§ **WHAT THE TASK REQUIRES**: In the data below, repeat the line containing "At what coordinates" and every following line exactly, up to and including the last line. Exclude pictures.
====
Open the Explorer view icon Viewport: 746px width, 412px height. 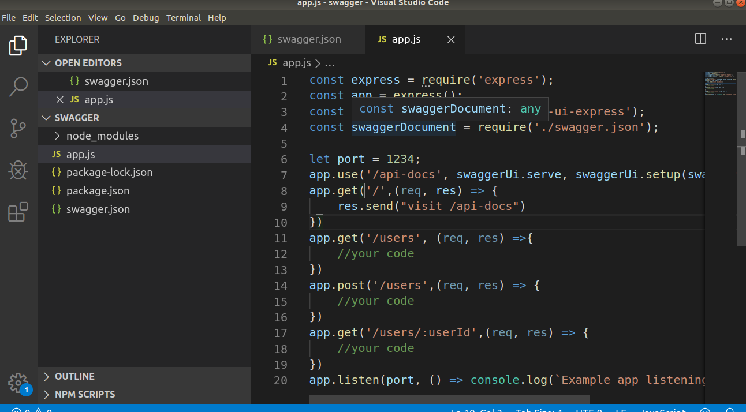click(18, 45)
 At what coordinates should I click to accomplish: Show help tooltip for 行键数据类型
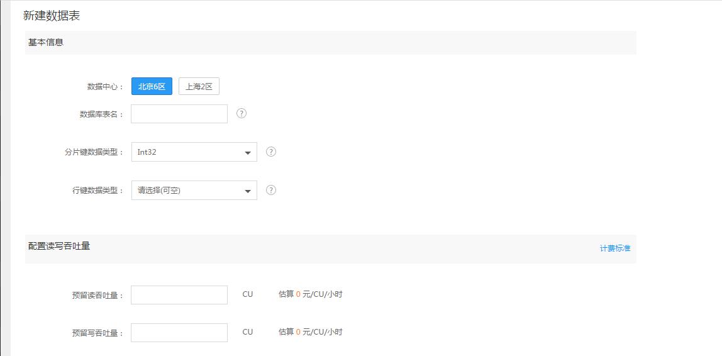pos(271,190)
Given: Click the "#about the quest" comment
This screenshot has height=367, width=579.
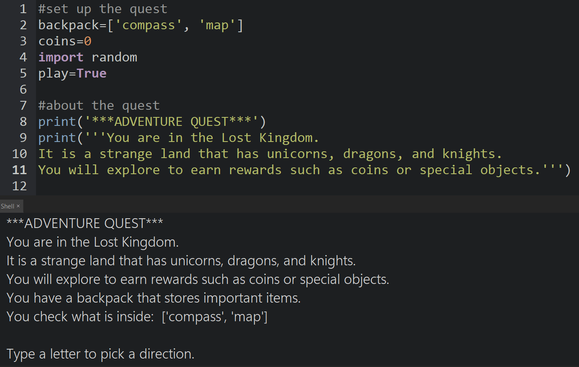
====
§ **ANSWER BOX**:
 At what coordinates should I click to accomplish: Show help tooltip for 行键数据类型
pos(271,190)
Given: Click the "#about the quest" comment
This screenshot has height=367, width=579.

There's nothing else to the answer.